* Task directions: Can you output the lines as a two-column CSV with the headers instruction and coordinates, one row for each instruction and its coordinates, each value in a single quoted field with line breaks turned into spaces? Begin at the line that has "Open the Fill tab", stop after the line that has "[x=33, y=355]", and leave the pictures out.

* Source data:
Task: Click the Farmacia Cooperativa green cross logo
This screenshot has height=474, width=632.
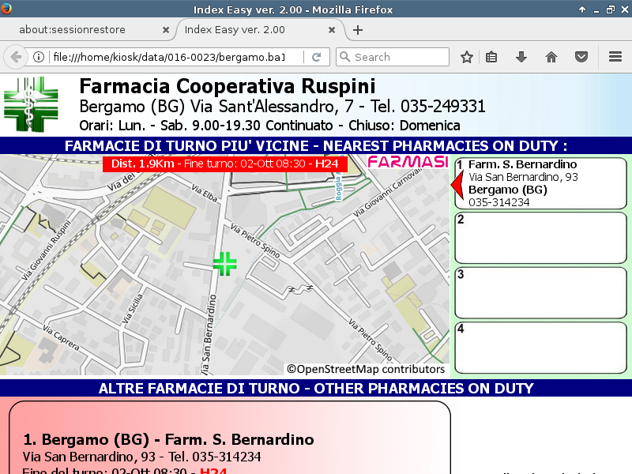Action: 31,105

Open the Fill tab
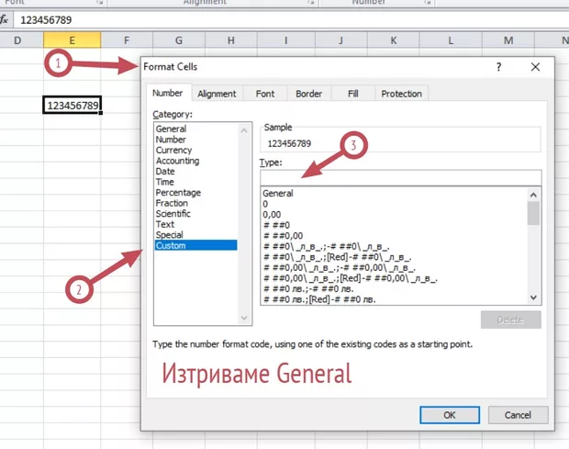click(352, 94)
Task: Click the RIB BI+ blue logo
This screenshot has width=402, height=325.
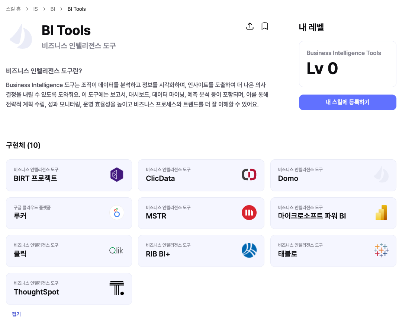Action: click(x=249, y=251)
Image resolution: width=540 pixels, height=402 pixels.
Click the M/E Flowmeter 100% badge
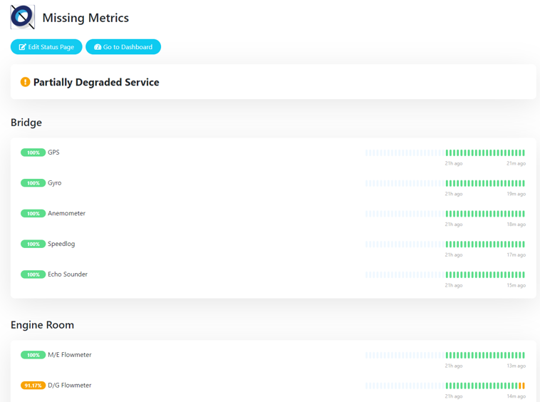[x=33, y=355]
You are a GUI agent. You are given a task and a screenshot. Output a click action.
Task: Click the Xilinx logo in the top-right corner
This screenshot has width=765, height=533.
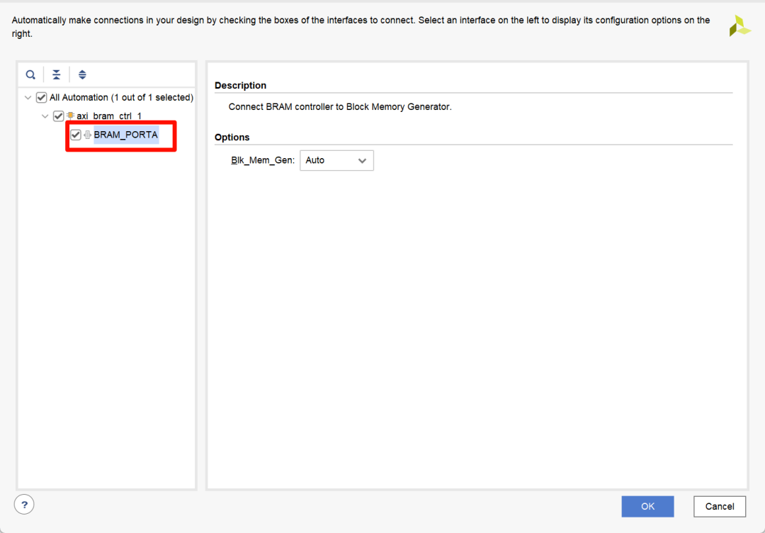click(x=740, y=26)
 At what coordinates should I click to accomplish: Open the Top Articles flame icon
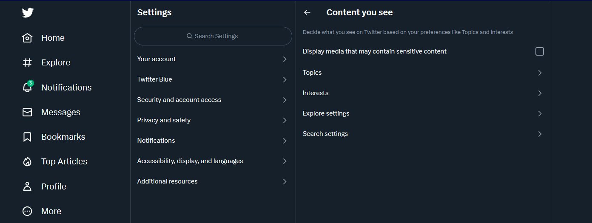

* The response:
instruction,coordinates
"Open the Fill tab","click(352, 94)"
"Task: Click the RIB BI+ blue logo This screenshot has width=402, height=325.","Action: click(x=249, y=251)"
"Image resolution: width=540 pixels, height=402 pixels. Click the M/E Flowmeter 100% badge","[x=33, y=355]"